A Montanha

Tem dias que a angústia chega; nem bate na porta, simplesmente entra e fica em minha casa, mesmo sem a minha aparente permissão. Tem sido assim desde que eu era menino; lembro-me de ter que ir para a escola primária, e ao sair de casa sentir a presença dela ao meu lado. 

Lá se vão então mais de cinquenta anos de convivência. Aqui e agora, neste exato momento em que escrevo, ela está do meu lado. Digo para ela sair, mas ela não sai, ela fica; digo que não gosto dela, que não quero senti-la, mas ela, de forma impassível fica; posso ler a Bíblia, o Torá, os Vedas, posso ler todos os livros do budismo, ler mesmo todos os livros sacros da humanidade... tudo em vão, ela não vai embora. 

Tento então falar com ela sobre os 12 passos e nada, nada... nem 12 passos, nem 1000 passos, nem uma peregrinação à Meca ou Aparecida do Norte, nem o caminho de Santiago, nada, nada... a angústia vem e fica e ponto, mas ainda não é o final. Neste estado de angústia sinto um isolamento mortal, sinto-me de alguma forma desprotegido e desconectado de toda a realidade, sinto uma profunda insegurança e um grande alheamento da realidade. 

Já fiz ao longo dos anos uma série de mudanças para me afastar dela; já sonhei milhões de sonhos; já comprei uma infinidade de coisas; já plantei milhares de árvores; já escrevi centenas de textos; já li muitas dezenas de livros,  já fiz tantas coisas... tudo em vão, cá esta ela, a angústia, como se fosse mesmo a primeira vez. 

A angústia para mim traz em seu bojo um sentimento de impotência e incapacidade, um sentimento profundo de medo e inadequação, um desejo profundo de sumir, como se a vida fosse mesmo um fardo pesado para carregar. Angústia, angústia, neste exato momento você é um inimigo invisível e invencível, neste exato momento você me subjuga. 

Antes das salas este sentimento me levava a profundos quadros depressivos, bastava eu dar asas às suas insinuações, e em poucos instantes eu já estava chafurdando em meu poço de dor, trevas e solidão. Hoje em dia estou bem mais equilibrado. Procuro usar a angústia como um combustível que me leva sempre para frente, sempre para o melhor em mim. 

Quero queimar todo este combustível - a angústia -, a fim de conseguir forças suficiente para escalar a própria montanha de minhas dificuldades emocionais, e chegando lá no alto, contemplar com alegria toda a beleza da criação, e viver toda a plenitude que já existe em mim. Enquanto estiver angústia estarei a caminho, posso mesmo morrer antes de chegar ao topo, mas enquanto existir angústia e vida em mim, prosseguirei montanha acima. 

"Olhem lá, lá ao longe... Quem é aquele homem subindo solitariamente aquela imensa montanha, com aquele enorme peso em seu coração, quem é ele?" - brada a multidão.
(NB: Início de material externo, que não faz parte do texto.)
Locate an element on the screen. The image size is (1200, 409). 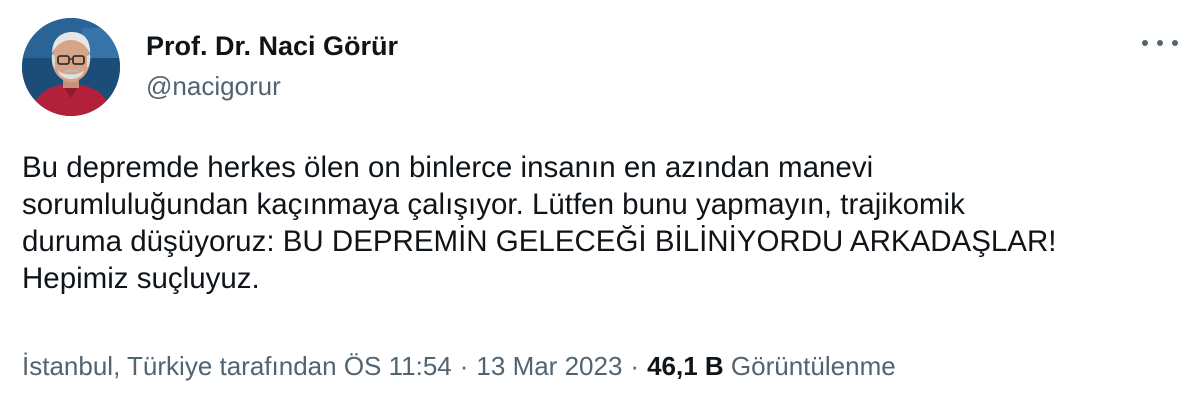
author-handle: @nacigorur is located at coordinates (272, 86).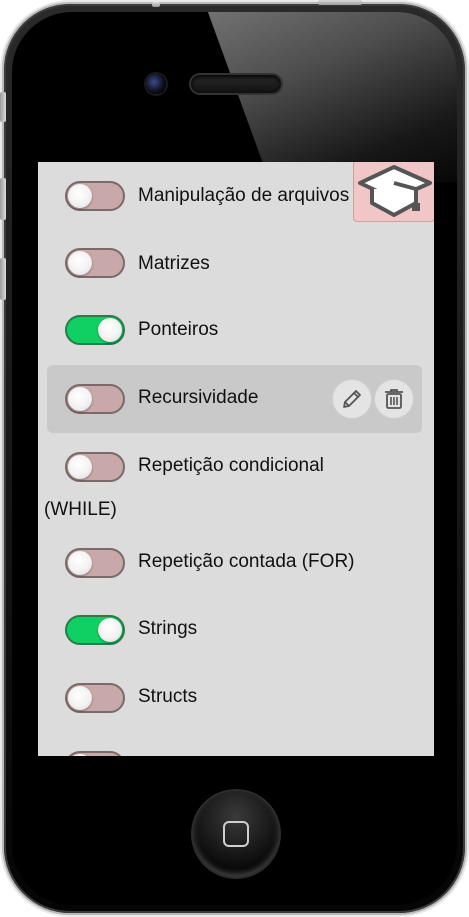  I want to click on topic-label: Matrizes, so click(174, 264).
Aquele homem sou eu, e se a angústia, como uma enorme pedra, rolar montanha abaixo, carregando-me em seu bojo, não tem nenhuma importância, pois eu me levanto e começo a subir novamente, dia após dia, até o último dia de minha vida, até o limiar de minha resistência, até, quem sabe, chegar ao alto e contemplar a luz, minha própria luz.

Fonte: Blog do Agricultor Urbano
https://oisiola.blogspot.com/2019/05/a-montanha.html

Comentários

  1. Caríssimo Agricultor, peço a Deus que retire suas escamas e que permita que vejas a realidade espiritual! Você nunca esteve, não está e jamais estará só! O Espírito Santo e os anjos do Senhor sempre te acompanharam, acompanham e acompanharão! Somos
    fracos e impotentes, mas o nosso Criador, Deus e Pai é Poderoso, Maravilhoso, Senhor dos Exércitos, Deus do Impossível, Aba,Pai! Princípio e Fim, Eu Sou, Alfa e o Ômega, Causa primeira de todas as coisas, inclusive nós. Podemos não saber o propósito de todas as coisas, mas o Poder Superior sabe! Como a argila na mão do oleiro, confiemos e agradecemos pelo Amor que recebemos todos os dias, que nos mantém vivos, lutando, prosseguindo a cada vinte e quatro horas. O milagre é confiar e obedecer, na certeza que junto com as provas, vem o escape! Gratidão, submissão, rendição incondicional!
    Tg 4.7 Sujeitai-vos, portanto a Deus; mas resisti ao diabo, e ele fugirá de vós.
    Bota ela prá correr e abra os braços e o coração para tantos que te amam, dos reinos mineral, vegetal, animal, humano e espiritual! Abra os olhos e veja!